+++ Stored rows +++

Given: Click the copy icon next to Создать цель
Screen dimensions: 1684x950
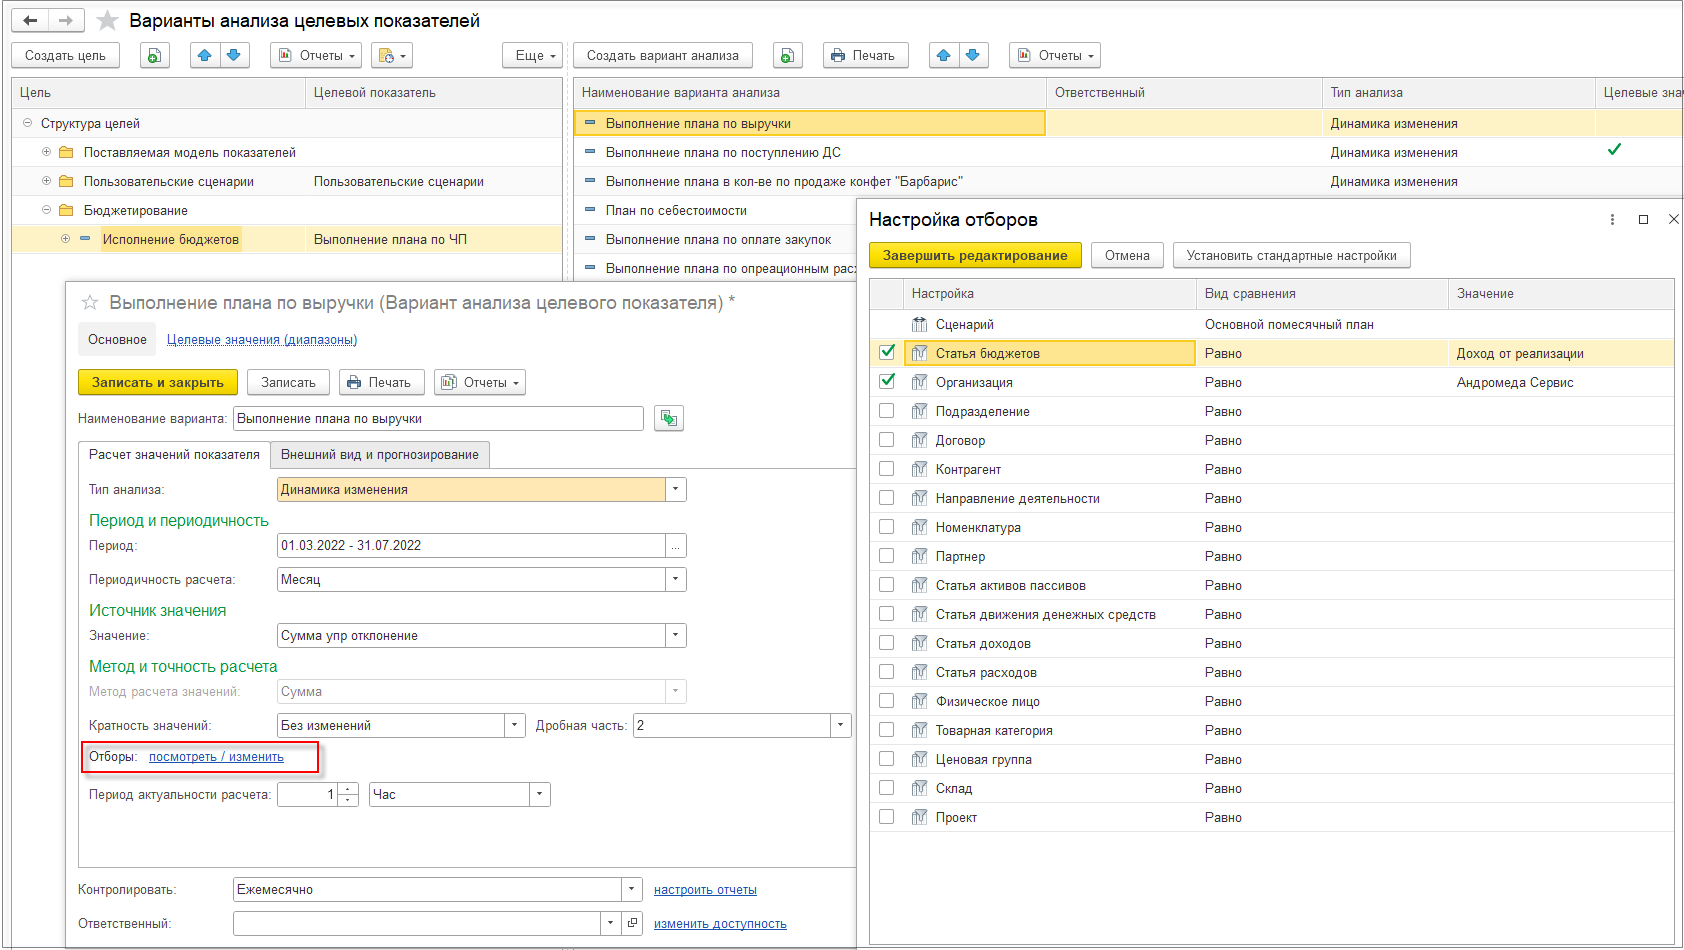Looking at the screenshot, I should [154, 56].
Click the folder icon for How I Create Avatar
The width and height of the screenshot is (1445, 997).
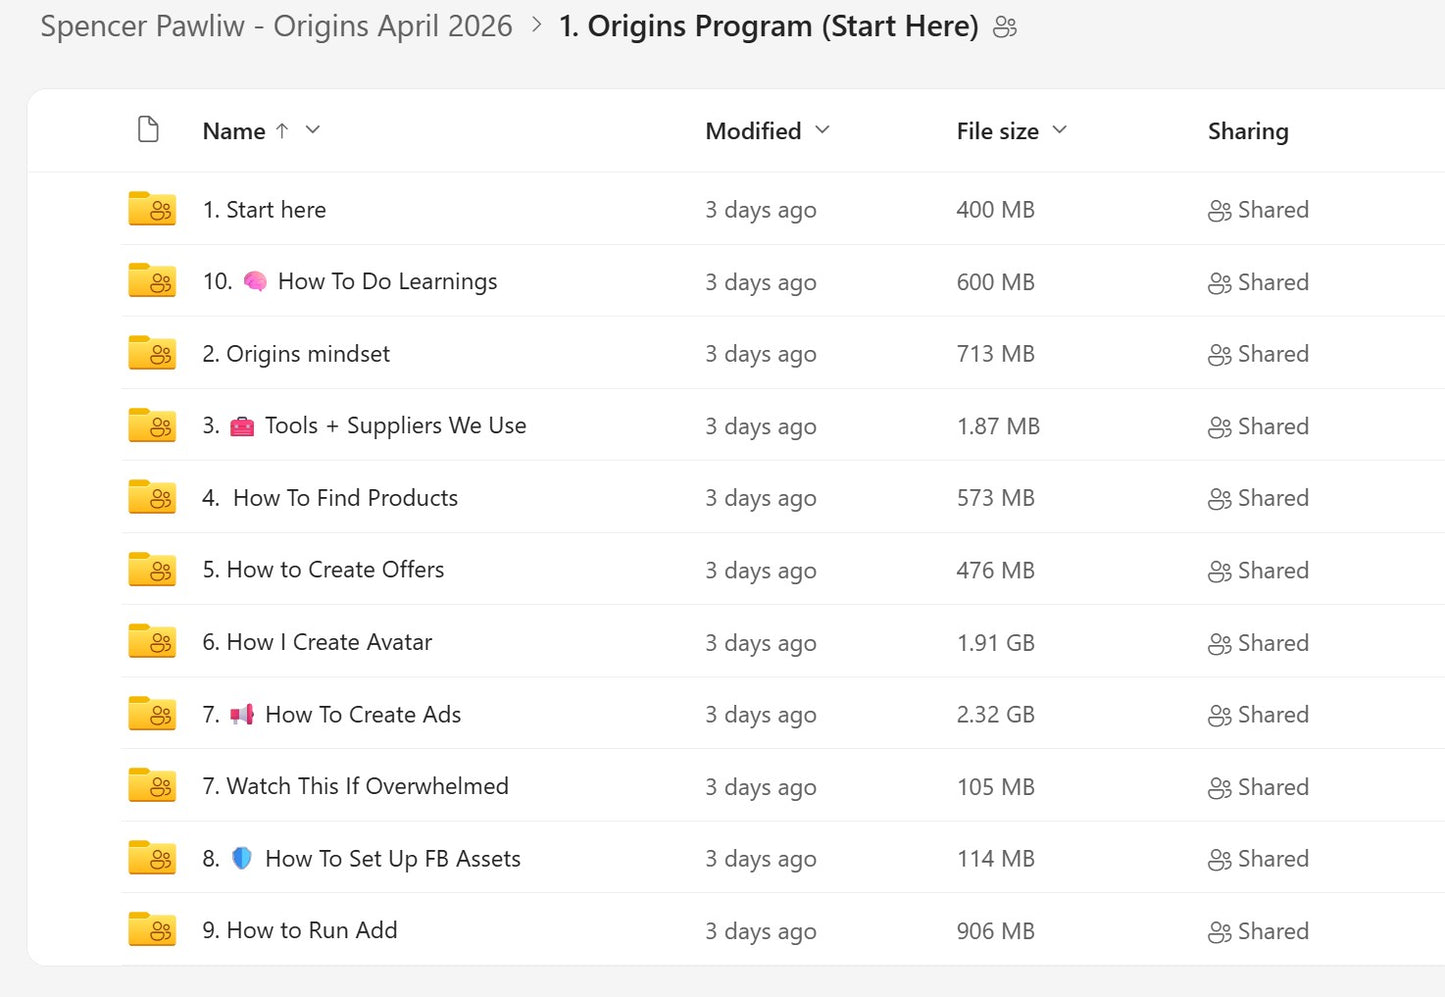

+++

▶ [Requirement] Copy out each of the items above line for line, with no changes, leaving out the pictures.

▶ [Written response]
Given: Click the copy icon next to Создать цель
Screen dimensions: 1684x950
Looking at the screenshot, I should [154, 56].
Click the folder icon for How I Create Avatar
The width and height of the screenshot is (1445, 997).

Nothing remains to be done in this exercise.